Since around the 1970s it has been illegal to capture Orca for captive, this means it is very hard for places like Sea World et al to get new DNA to help with breeding the captives Orca they do have, as most of them are already related.  Morgan is an excellent way to gain fresh DNA into the captive Orca breeding pool.  Many people's fear is that now Morgan is 6 years old the Spanish parks next move will be to get Morgan pregnant and then claim her unfit for being placed back into the wild therefore cermenting her lifetime sentence in captivity.  The court case in Spain is the last attempt to get Morgan freed and to show the courts that Morgan's family has been recognised and the expertises know exactly where to release her to enable her to re-join her family after all these years.

http://www.orcaresearch.org/
http://en.wikipedia.org/wiki/Killer_whale
http://www.freemorgan.com/






 


Saturday, 1 September 2012

Hauraki Gulf......NZ Common Dolphins

So other than art and photography, I love animals (and books and travelling) and something that is so amazing about New Zealand, other than the geographical aspect of it - and the fact it is the world's only natural playground with so many things to do in one place - it has some wonderful animals of all kind.

I thought I would share some pictures of (New Zealand) Common Dolphins taken in the Hauraki Gulf, Auckland , they are just beautiful, so playful and just elegant.  I've watched them feeding and playing around the boat.  I could watch them for hours.....just perfect......



 
About 3 weeks ago just off Takapuna and Browns Bay (North Shore, Auckland) a rare Southern Right Whale came into the Bay and gave birth.
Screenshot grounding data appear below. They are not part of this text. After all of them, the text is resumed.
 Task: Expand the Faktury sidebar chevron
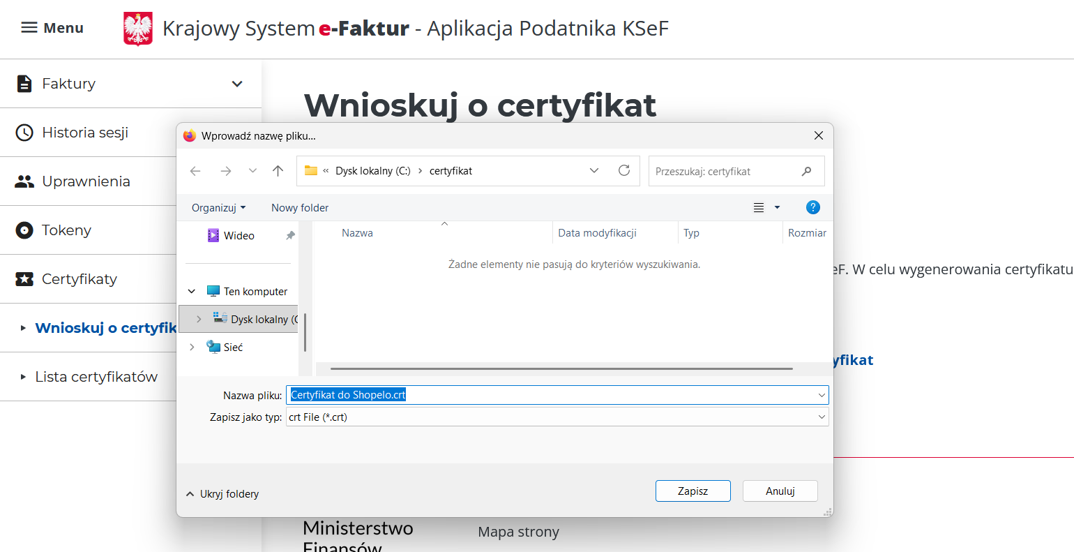point(237,84)
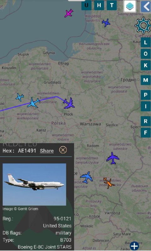Toggle the H button at the top

[x=99, y=5]
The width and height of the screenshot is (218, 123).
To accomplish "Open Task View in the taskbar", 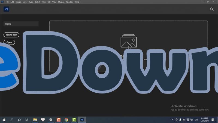I will [x=27, y=120].
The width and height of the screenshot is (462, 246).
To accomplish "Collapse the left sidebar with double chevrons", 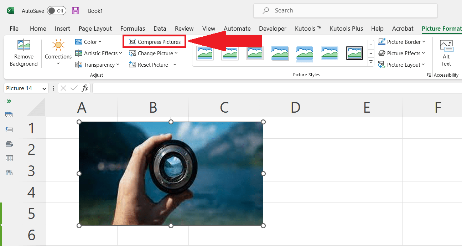I will [9, 101].
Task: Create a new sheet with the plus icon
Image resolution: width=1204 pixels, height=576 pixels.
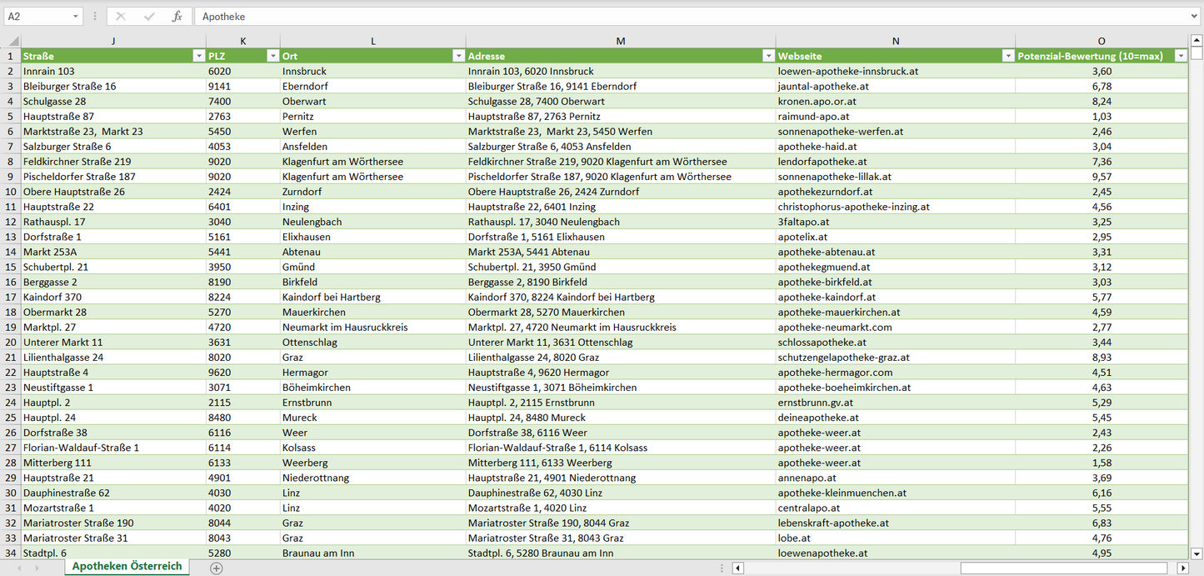Action: pyautogui.click(x=215, y=567)
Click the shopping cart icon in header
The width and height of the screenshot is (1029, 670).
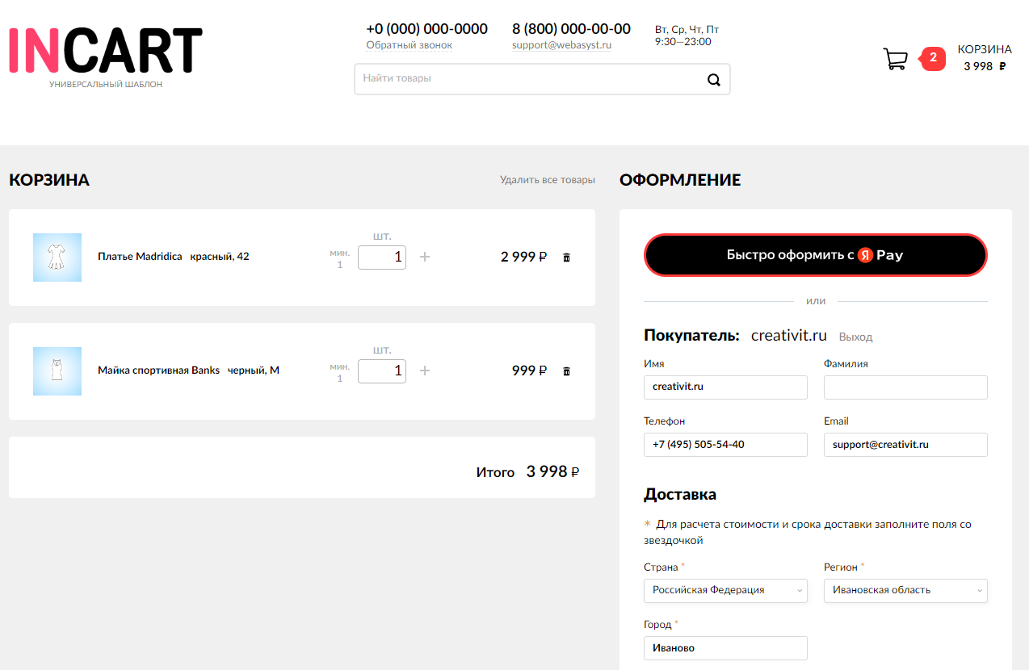click(x=895, y=59)
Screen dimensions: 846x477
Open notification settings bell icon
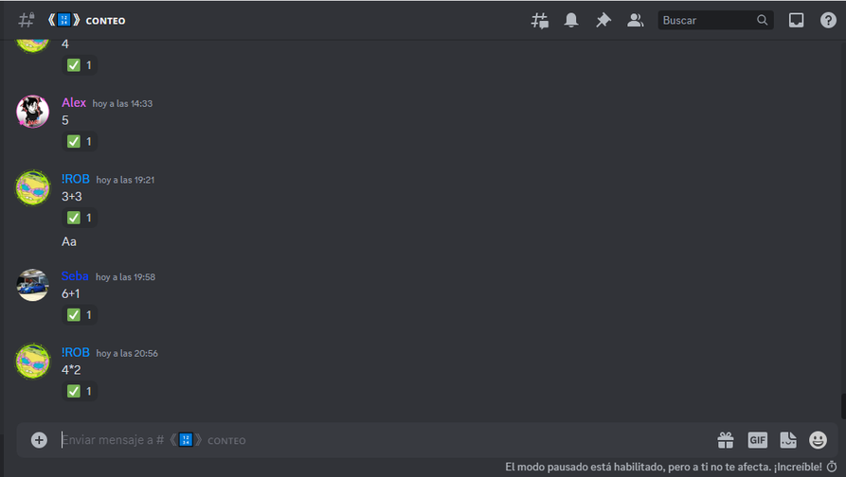point(571,21)
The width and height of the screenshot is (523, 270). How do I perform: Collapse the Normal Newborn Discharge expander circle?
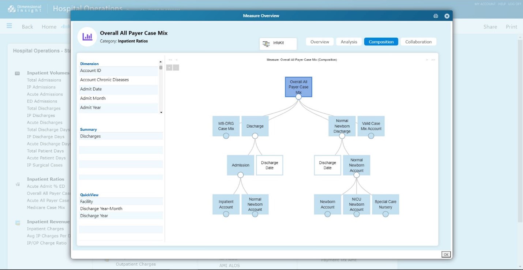pos(342,136)
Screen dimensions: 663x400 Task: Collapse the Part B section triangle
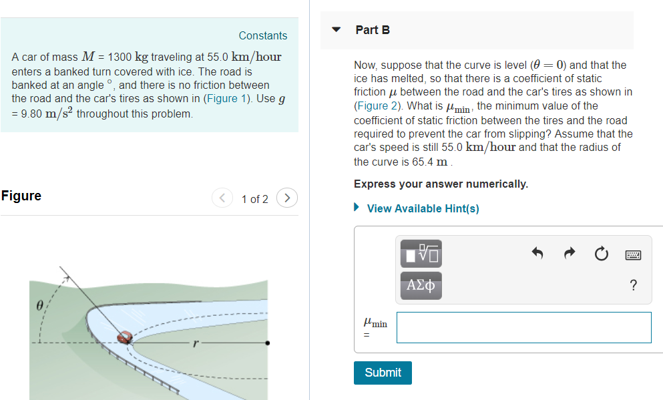[x=335, y=29]
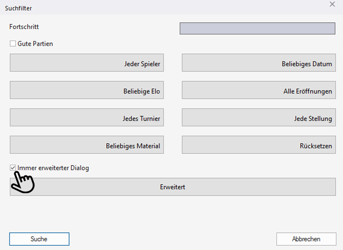
Task: Open the Beliebiges Material filter
Action: (87, 146)
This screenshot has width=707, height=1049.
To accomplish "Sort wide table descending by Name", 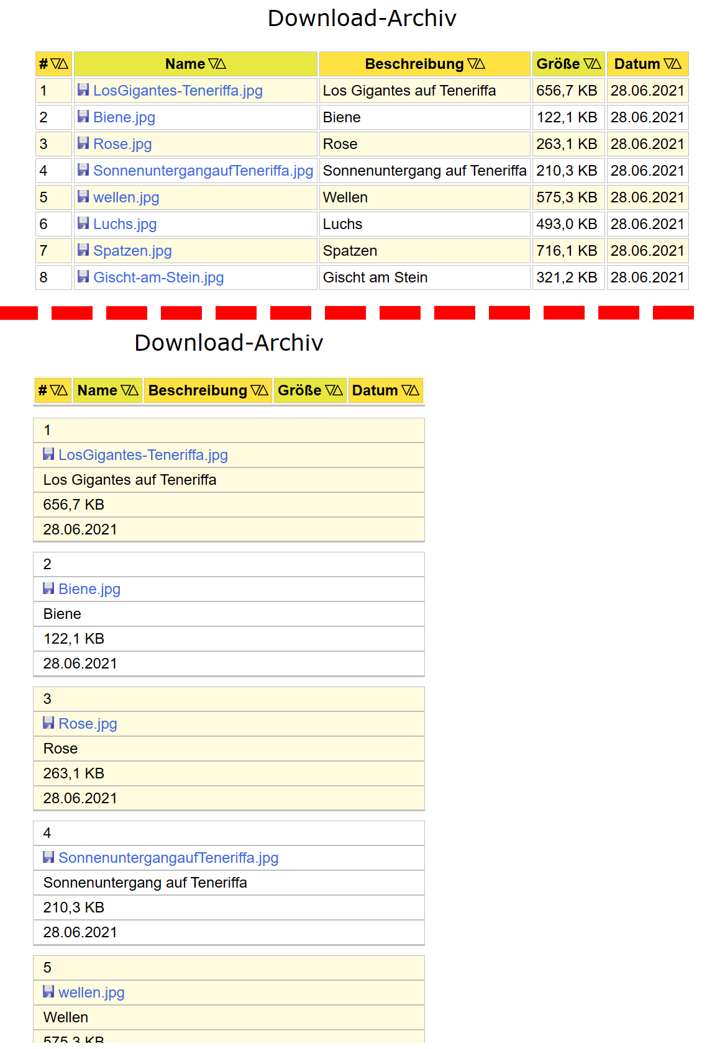I will click(213, 64).
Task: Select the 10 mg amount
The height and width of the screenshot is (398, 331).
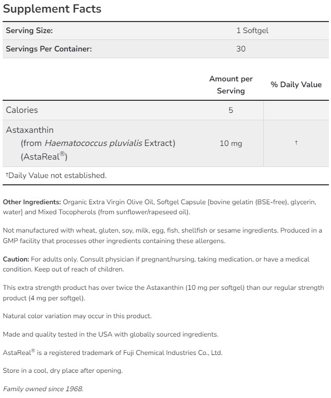Action: point(231,143)
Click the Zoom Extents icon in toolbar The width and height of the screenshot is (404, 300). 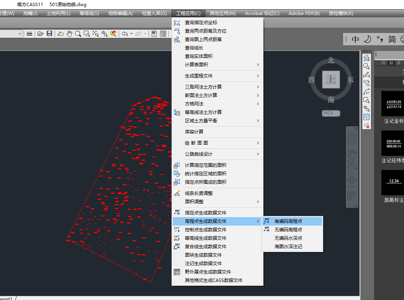point(95,34)
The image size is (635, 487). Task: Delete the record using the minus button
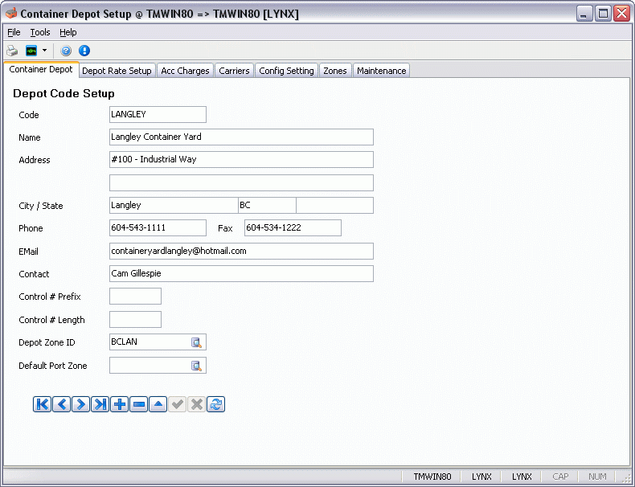pyautogui.click(x=138, y=404)
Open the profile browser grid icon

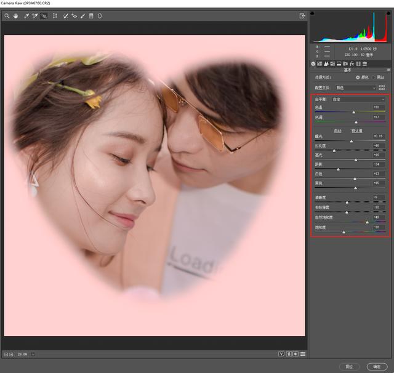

Here are a couple of pictures.  She was still spotted around the Hauraki Gulf a week later with the calf.
 

 
Also, on the 24th August along the Northland coast, Tutukaka Harbour, a pod of Orca were spotted having breakfast.

The Orca around New Zealand are the only ones in the world that eat Stingrays.  They are often seen around the Coromandel as well and especially in Stingray Bay - if you go there early in the mornings (6.30am) in a kayak you can see loads of stingray sunning themselves in the shallows and if you are lucky enough to be there at the right time, you can watch the Orca come in and take the stingray.  I'm hoping to be heading out that way again now the Spring is here, so I'll have my camera ready and my fingers crossed.  Just beautiful.
In October I'm all set to do a Marine Mammal Medic course, which once passed will enable me to put myself on to the National Database and be called up for any strandings that are discovered around the two islands.  PRICELESS.